[PROVIDED RECORDS Boundary: Start]
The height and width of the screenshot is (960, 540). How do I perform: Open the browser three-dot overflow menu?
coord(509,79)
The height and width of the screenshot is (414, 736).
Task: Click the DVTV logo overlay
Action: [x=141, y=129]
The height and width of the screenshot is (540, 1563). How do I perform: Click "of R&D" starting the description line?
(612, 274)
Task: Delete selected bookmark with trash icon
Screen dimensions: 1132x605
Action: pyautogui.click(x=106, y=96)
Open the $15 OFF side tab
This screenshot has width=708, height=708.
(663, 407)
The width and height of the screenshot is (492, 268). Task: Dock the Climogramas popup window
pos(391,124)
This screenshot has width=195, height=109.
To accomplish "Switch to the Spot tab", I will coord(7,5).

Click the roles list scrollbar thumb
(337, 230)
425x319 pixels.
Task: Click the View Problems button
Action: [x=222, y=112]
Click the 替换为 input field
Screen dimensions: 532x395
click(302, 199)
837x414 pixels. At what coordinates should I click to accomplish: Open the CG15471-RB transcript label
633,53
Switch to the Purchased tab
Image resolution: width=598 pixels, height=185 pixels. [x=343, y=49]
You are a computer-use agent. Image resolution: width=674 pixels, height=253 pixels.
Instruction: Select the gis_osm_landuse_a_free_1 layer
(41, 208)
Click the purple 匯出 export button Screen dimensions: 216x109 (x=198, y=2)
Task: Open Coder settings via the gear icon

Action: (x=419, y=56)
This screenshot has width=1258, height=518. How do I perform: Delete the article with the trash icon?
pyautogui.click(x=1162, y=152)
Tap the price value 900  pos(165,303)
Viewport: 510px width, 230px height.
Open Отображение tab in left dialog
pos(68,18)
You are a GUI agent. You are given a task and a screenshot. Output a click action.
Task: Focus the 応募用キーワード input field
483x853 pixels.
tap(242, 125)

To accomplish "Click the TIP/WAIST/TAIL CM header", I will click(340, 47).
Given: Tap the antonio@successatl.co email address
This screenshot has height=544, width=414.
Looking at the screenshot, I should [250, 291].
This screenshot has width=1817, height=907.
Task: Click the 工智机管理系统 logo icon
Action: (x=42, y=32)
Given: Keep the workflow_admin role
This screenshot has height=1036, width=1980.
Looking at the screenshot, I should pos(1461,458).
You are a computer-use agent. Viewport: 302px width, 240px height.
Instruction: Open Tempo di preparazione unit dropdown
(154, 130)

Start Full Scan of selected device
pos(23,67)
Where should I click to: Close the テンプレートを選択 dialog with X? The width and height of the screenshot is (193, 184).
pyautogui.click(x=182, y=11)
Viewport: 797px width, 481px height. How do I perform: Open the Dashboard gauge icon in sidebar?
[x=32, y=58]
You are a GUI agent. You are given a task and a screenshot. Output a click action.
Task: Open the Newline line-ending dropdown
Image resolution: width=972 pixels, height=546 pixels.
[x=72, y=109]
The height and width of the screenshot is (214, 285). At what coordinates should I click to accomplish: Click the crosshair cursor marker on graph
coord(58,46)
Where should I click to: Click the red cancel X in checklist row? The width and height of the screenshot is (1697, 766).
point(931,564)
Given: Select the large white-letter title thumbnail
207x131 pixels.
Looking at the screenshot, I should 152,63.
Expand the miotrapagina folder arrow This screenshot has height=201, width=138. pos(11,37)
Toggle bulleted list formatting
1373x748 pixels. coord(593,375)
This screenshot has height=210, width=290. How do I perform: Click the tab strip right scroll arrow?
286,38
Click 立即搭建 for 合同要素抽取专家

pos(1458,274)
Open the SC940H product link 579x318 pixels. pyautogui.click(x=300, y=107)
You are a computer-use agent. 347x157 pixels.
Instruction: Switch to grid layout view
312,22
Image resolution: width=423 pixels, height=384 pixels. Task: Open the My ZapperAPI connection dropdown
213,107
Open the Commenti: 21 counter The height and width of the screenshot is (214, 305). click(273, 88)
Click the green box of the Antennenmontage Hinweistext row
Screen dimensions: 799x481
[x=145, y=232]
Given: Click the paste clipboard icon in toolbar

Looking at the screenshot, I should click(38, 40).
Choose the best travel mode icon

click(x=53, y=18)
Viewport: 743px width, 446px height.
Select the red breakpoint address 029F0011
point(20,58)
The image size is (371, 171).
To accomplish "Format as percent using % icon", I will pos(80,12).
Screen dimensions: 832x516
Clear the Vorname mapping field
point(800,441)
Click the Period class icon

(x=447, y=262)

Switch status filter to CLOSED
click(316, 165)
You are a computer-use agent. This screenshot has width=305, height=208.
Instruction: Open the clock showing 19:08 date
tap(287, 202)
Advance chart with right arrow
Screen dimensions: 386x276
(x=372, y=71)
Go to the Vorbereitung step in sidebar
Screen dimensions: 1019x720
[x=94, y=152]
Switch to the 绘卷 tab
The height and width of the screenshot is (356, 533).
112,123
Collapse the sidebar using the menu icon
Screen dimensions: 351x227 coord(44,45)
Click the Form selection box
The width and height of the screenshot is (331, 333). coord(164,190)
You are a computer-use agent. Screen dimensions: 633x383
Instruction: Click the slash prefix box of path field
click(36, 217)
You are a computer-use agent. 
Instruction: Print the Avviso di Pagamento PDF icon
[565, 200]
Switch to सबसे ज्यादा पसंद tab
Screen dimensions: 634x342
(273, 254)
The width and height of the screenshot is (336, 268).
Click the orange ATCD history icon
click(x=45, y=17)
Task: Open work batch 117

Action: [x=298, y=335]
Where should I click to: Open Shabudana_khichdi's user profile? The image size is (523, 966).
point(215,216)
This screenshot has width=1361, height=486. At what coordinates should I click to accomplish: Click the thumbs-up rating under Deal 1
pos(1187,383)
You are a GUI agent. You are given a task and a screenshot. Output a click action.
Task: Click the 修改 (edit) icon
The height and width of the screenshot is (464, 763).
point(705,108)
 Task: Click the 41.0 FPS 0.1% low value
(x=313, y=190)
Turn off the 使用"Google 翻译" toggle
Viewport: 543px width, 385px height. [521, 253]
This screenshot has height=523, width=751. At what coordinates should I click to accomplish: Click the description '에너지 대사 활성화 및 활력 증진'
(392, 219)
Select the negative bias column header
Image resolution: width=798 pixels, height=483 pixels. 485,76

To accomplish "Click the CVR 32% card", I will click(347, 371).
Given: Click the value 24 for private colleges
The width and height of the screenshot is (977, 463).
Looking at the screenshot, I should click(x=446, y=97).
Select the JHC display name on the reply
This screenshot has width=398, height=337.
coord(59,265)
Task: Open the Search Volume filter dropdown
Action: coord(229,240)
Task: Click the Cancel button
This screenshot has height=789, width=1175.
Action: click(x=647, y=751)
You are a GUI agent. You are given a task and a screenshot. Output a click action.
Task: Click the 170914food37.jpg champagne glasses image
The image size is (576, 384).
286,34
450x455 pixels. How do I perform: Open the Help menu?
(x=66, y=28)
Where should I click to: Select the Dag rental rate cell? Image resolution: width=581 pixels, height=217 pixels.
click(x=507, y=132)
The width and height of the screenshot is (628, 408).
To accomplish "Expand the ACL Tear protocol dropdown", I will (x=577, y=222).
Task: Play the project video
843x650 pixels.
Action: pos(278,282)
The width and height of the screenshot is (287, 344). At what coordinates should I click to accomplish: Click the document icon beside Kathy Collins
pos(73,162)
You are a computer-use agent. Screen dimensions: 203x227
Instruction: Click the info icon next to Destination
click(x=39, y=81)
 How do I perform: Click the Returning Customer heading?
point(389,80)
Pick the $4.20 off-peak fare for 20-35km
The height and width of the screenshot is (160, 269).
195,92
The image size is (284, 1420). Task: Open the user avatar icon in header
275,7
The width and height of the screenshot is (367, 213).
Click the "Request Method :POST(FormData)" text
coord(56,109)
[PROVIDED RECORDS Boundary: End]
TO DO —
The records shown above must be returned in full, exactly as written.

FINISHED TASK —
The height and width of the screenshot is (960, 540). How do I perform: Open the browser three-dot overflow menu?
coord(509,79)
The height and width of the screenshot is (414, 736).
Task: Click the DVTV logo overlay
Action: [x=141, y=129]
The height and width of the screenshot is (540, 1563). How do I perform: Click "of R&D" starting the description line?
(612, 274)
Task: Delete selected bookmark with trash icon
Screen dimensions: 1132x605
Action: pyautogui.click(x=106, y=96)
Open the $15 OFF side tab
This screenshot has width=708, height=708.
(663, 407)
The width and height of the screenshot is (492, 268). Task: Dock the Climogramas popup window
pos(391,124)
This screenshot has width=195, height=109.
To accomplish "Switch to the Spot tab", I will coord(7,5).

Click the roles list scrollbar thumb
(337, 230)
425x319 pixels.
Task: Click the View Problems button
Action: [x=222, y=112]
Click the 替换为 input field
Screen dimensions: 532x395
click(302, 199)
837x414 pixels. At what coordinates should I click to accomplish: Open the CG15471-RB transcript label
633,53
Switch to the Purchased tab
Image resolution: width=598 pixels, height=185 pixels. [x=343, y=49]
You are a computer-use agent. Image resolution: width=674 pixels, height=253 pixels.
Instruction: Select the gis_osm_landuse_a_free_1 layer
(41, 208)
Click the purple 匯出 export button Screen dimensions: 216x109 (x=198, y=2)
Task: Open Coder settings via the gear icon

Action: (x=419, y=56)
This screenshot has width=1258, height=518. How do I perform: Delete the article with the trash icon?
pyautogui.click(x=1162, y=152)
Tap the price value 900  pos(165,303)
Viewport: 510px width, 230px height.
Open Отображение tab in left dialog
pos(68,18)
You are a GUI agent. You are given a task and a screenshot. Output a click action.
Task: Focus the 応募用キーワード input field
483x853 pixels.
tap(242, 125)

To accomplish "Click the TIP/WAIST/TAIL CM header", I will click(340, 47).
Given: Tap the antonio@successatl.co email address
This screenshot has height=544, width=414.
Looking at the screenshot, I should [250, 291].
This screenshot has width=1817, height=907.
Task: Click the 工智机管理系统 logo icon
Action: (x=42, y=32)
Given: Keep the workflow_admin role
This screenshot has height=1036, width=1980.
Looking at the screenshot, I should pos(1461,458).
You are a computer-use agent. Viewport: 302px width, 240px height.
Instruction: Open Tempo di preparazione unit dropdown
(154, 130)

Start Full Scan of selected device
pos(23,67)
Where should I click to: Close the テンプレートを選択 dialog with X? The width and height of the screenshot is (193, 184).
pyautogui.click(x=182, y=11)
Viewport: 797px width, 481px height. How do I perform: Open the Dashboard gauge icon in sidebar?
[x=32, y=58]
You are a GUI agent. You are given a task and a screenshot. Output a click action.
Task: Open the Newline line-ending dropdown
Image resolution: width=972 pixels, height=546 pixels.
[x=72, y=109]
The height and width of the screenshot is (214, 285). At what coordinates should I click to accomplish: Click the crosshair cursor marker on graph
coord(58,46)
Where should I click to: Click the red cancel X in checklist row? The width and height of the screenshot is (1697, 766).
point(931,564)
Given: Select the large white-letter title thumbnail
207x131 pixels.
Looking at the screenshot, I should 152,63.
Expand the miotrapagina folder arrow This screenshot has height=201, width=138. pos(11,37)
Toggle bulleted list formatting
1373x748 pixels. coord(593,375)
This screenshot has height=210, width=290. How do I perform: Click the tab strip right scroll arrow?
286,38
Click 立即搭建 for 合同要素抽取专家

pos(1458,274)
Open the SC940H product link 579x318 pixels. pyautogui.click(x=300, y=107)
You are a computer-use agent. 347x157 pixels.
Instruction: Switch to grid layout view
312,22
Image resolution: width=423 pixels, height=384 pixels. Task: Open the My ZapperAPI connection dropdown
213,107
Open the Commenti: 21 counter The height and width of the screenshot is (214, 305). click(273, 88)
Click the green box of the Antennenmontage Hinweistext row
Screen dimensions: 799x481
[x=145, y=232]
Given: Click the paste clipboard icon in toolbar

Looking at the screenshot, I should click(38, 40).
Choose the best travel mode icon

click(x=53, y=18)
Viewport: 743px width, 446px height.
Select the red breakpoint address 029F0011
point(20,58)
The image size is (371, 171).
To accomplish "Format as percent using % icon", I will pos(80,12).
Screen dimensions: 832x516
Clear the Vorname mapping field
point(800,441)
Click the Period class icon

(x=447, y=262)

Switch status filter to CLOSED
click(316, 165)
You are a computer-use agent. This screenshot has width=305, height=208.
Instruction: Open the clock showing 19:08 date
tap(287, 202)
Advance chart with right arrow
Screen dimensions: 386x276
(x=372, y=71)
Go to the Vorbereitung step in sidebar
Screen dimensions: 1019x720
[x=94, y=152]
Switch to the 绘卷 tab
The height and width of the screenshot is (356, 533).
112,123
Collapse the sidebar using the menu icon
Screen dimensions: 351x227 coord(44,45)
Click the Form selection box
The width and height of the screenshot is (331, 333). coord(164,190)
You are a computer-use agent. Screen dimensions: 633x383
Instruction: Click the slash prefix box of path field
click(36, 217)
You are a computer-use agent. 
Instruction: Print the Avviso di Pagamento PDF icon
[565, 200]
Switch to सबसे ज्यादा पसंद tab
Screen dimensions: 634x342
(273, 254)
The width and height of the screenshot is (336, 268).
Click the orange ATCD history icon
click(x=45, y=17)
Task: Open work batch 117

Action: [x=298, y=335]
Where should I click to: Open Shabudana_khichdi's user profile? The image size is (523, 966).
point(215,216)
This screenshot has width=1361, height=486. At what coordinates should I click to accomplish: Click the thumbs-up rating under Deal 1
pos(1187,383)
You are a GUI agent. You are given a task and a screenshot. Output a click action.
Task: Click the 修改 (edit) icon
The height and width of the screenshot is (464, 763).
point(705,108)
 Task: Click the 41.0 FPS 0.1% low value
(x=313, y=190)
Turn off the 使用"Google 翻译" toggle
Viewport: 543px width, 385px height. [521, 253]
This screenshot has height=523, width=751. At what coordinates should I click to accomplish: Click the description '에너지 대사 활성화 및 활력 증진'
(392, 219)
Select the negative bias column header
Image resolution: width=798 pixels, height=483 pixels. 485,76

To accomplish "Click the CVR 32% card", I will click(347, 371).
Given: Click the value 24 for private colleges
The width and height of the screenshot is (977, 463).
Looking at the screenshot, I should click(x=446, y=97).
Select the JHC display name on the reply
This screenshot has width=398, height=337.
coord(59,265)
Task: Open the Search Volume filter dropdown
Action: coord(229,240)
Task: Click the Cancel button
This screenshot has height=789, width=1175.
Action: click(x=647, y=751)
You are a GUI agent. You are given a task and a screenshot. Output a click action.
Task: Click the 170914food37.jpg champagne glasses image
The image size is (576, 384).
286,34
450x455 pixels. How do I perform: Open the Help menu?
(x=66, y=28)
Where should I click to: Select the Dag rental rate cell? Image resolution: width=581 pixels, height=217 pixels.
click(x=507, y=132)
The width and height of the screenshot is (628, 408).
To accomplish "Expand the ACL Tear protocol dropdown", I will (x=577, y=222).
Task: Play the project video
843x650 pixels.
Action: pos(278,282)
The width and height of the screenshot is (287, 344). At what coordinates should I click to accomplish: Click the document icon beside Kathy Collins
pos(73,162)
You are a computer-use agent. Screen dimensions: 203x227
Instruction: Click the info icon next to Destination
click(x=39, y=81)
 How do I perform: Click the Returning Customer heading?
point(389,80)
Pick the $4.20 off-peak fare for 20-35km
The height and width of the screenshot is (160, 269).
195,92
The image size is (284, 1420). Task: Open the user avatar icon in header
275,7
The width and height of the screenshot is (367, 213).
Click the "Request Method :POST(FormData)" text
coord(56,109)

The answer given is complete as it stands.